# Description of the task:
Each entry must be returned exactly. None may be omitted.

Dataset entries:
━━━━━━━━━━━━━━━━

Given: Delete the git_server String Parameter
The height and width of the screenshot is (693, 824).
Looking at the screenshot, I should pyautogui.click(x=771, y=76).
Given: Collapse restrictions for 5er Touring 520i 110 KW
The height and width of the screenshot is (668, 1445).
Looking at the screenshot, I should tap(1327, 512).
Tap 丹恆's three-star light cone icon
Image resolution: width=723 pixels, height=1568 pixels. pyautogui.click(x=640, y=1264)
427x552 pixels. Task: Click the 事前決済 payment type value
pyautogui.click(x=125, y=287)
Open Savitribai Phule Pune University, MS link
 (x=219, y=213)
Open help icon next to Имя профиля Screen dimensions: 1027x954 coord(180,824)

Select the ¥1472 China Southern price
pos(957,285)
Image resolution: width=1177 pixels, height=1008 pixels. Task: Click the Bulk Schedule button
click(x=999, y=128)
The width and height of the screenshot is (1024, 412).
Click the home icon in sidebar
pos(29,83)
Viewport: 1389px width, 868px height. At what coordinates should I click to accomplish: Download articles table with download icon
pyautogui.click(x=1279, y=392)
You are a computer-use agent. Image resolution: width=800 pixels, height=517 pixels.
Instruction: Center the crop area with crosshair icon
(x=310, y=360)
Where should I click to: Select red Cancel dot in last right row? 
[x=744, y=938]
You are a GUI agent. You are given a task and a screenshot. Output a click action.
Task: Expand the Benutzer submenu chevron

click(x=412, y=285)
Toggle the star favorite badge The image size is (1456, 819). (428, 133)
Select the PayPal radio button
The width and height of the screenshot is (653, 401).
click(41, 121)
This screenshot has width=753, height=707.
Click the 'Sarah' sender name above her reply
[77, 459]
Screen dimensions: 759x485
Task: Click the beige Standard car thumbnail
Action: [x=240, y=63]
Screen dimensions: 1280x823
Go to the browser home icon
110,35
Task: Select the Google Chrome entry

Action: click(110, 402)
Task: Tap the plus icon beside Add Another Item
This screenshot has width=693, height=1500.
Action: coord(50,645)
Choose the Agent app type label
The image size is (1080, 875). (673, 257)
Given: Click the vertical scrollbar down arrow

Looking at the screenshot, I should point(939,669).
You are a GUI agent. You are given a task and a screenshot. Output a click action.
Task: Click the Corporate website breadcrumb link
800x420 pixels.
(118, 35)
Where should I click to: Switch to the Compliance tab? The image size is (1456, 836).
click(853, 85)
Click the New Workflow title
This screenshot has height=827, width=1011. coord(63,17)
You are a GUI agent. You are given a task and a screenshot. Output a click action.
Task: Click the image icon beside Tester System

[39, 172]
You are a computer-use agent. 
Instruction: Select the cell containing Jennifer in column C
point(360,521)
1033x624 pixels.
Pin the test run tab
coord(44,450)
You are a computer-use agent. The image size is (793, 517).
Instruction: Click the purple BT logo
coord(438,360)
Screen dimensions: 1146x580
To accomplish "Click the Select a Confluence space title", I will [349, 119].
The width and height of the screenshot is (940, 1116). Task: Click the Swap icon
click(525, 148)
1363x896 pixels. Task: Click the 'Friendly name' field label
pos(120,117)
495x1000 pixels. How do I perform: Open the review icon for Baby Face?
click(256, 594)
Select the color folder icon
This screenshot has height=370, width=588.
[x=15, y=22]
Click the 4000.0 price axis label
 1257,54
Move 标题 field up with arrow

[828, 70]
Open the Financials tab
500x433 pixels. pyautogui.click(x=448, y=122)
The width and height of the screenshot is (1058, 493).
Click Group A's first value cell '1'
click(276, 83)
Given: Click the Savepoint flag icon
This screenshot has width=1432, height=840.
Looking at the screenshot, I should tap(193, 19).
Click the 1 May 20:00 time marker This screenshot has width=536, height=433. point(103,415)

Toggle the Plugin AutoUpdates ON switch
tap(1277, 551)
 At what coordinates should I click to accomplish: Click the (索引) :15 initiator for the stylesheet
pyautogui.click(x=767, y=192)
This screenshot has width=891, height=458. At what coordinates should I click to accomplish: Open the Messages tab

━━━━━━━━━━━━━━━━

# Response to this exercise:
Given: Delete the git_server String Parameter
The height and width of the screenshot is (693, 824).
Looking at the screenshot, I should pyautogui.click(x=771, y=76).
Given: Collapse restrictions for 5er Touring 520i 110 KW
The height and width of the screenshot is (668, 1445).
Looking at the screenshot, I should tap(1327, 512).
Tap 丹恆's three-star light cone icon
Image resolution: width=723 pixels, height=1568 pixels. pyautogui.click(x=640, y=1264)
427x552 pixels. Task: Click the 事前決済 payment type value
pyautogui.click(x=125, y=287)
Open Savitribai Phule Pune University, MS link
 (x=219, y=213)
Open help icon next to Имя профиля Screen dimensions: 1027x954 coord(180,824)

Select the ¥1472 China Southern price
pos(957,285)
Image resolution: width=1177 pixels, height=1008 pixels. Task: Click the Bulk Schedule button
click(x=999, y=128)
The width and height of the screenshot is (1024, 412).
Click the home icon in sidebar
pos(29,83)
Viewport: 1389px width, 868px height. At what coordinates should I click to accomplish: Download articles table with download icon
pyautogui.click(x=1279, y=392)
You are a computer-use agent. Image resolution: width=800 pixels, height=517 pixels.
Instruction: Center the crop area with crosshair icon
(x=310, y=360)
Where should I click to: Select red Cancel dot in last right row? 
[x=744, y=938]
You are a GUI agent. You are given a task and a screenshot. Output a click action.
Task: Expand the Benutzer submenu chevron

click(x=412, y=285)
Toggle the star favorite badge The image size is (1456, 819). (428, 133)
Select the PayPal radio button
The width and height of the screenshot is (653, 401).
click(41, 121)
This screenshot has width=753, height=707.
Click the 'Sarah' sender name above her reply
[77, 459]
Screen dimensions: 759x485
Task: Click the beige Standard car thumbnail
Action: [x=240, y=63]
Screen dimensions: 1280x823
Go to the browser home icon
110,35
Task: Select the Google Chrome entry

Action: click(110, 402)
Task: Tap the plus icon beside Add Another Item
This screenshot has width=693, height=1500.
Action: coord(50,645)
Choose the Agent app type label
The image size is (1080, 875). (673, 257)
Given: Click the vertical scrollbar down arrow

Looking at the screenshot, I should point(939,669).
You are a GUI agent. You are given a task and a screenshot. Output a click action.
Task: Click the Corporate website breadcrumb link
800x420 pixels.
(118, 35)
Where should I click to: Switch to the Compliance tab? The image size is (1456, 836).
click(853, 85)
Click the New Workflow title
This screenshot has height=827, width=1011. coord(63,17)
You are a GUI agent. You are given a task and a screenshot. Output a click action.
Task: Click the image icon beside Tester System

[39, 172]
You are a computer-use agent. 
Instruction: Select the cell containing Jennifer in column C
point(360,521)
1033x624 pixels.
Pin the test run tab
coord(44,450)
You are a computer-use agent. The image size is (793, 517).
Instruction: Click the purple BT logo
coord(438,360)
Screen dimensions: 1146x580
To accomplish "Click the Select a Confluence space title", I will [349, 119].
The width and height of the screenshot is (940, 1116). Task: Click the Swap icon
click(525, 148)
1363x896 pixels. Task: Click the 'Friendly name' field label
pos(120,117)
495x1000 pixels. How do I perform: Open the review icon for Baby Face?
click(256, 594)
Select the color folder icon
This screenshot has height=370, width=588.
[x=15, y=22]
Click the 4000.0 price axis label
 1257,54
Move 标题 field up with arrow

[828, 70]
Open the Financials tab
500x433 pixels. pyautogui.click(x=448, y=122)
The width and height of the screenshot is (1058, 493).
Click Group A's first value cell '1'
click(276, 83)
Given: Click the Savepoint flag icon
This screenshot has width=1432, height=840.
Looking at the screenshot, I should tap(193, 19).
Click the 1 May 20:00 time marker This screenshot has width=536, height=433. point(103,415)

Toggle the Plugin AutoUpdates ON switch
tap(1277, 551)
 At what coordinates should I click to accomplish: Click the (索引) :15 initiator for the stylesheet
pyautogui.click(x=767, y=192)
This screenshot has width=891, height=458. At what coordinates should I click to accomplish: Open the Messages tab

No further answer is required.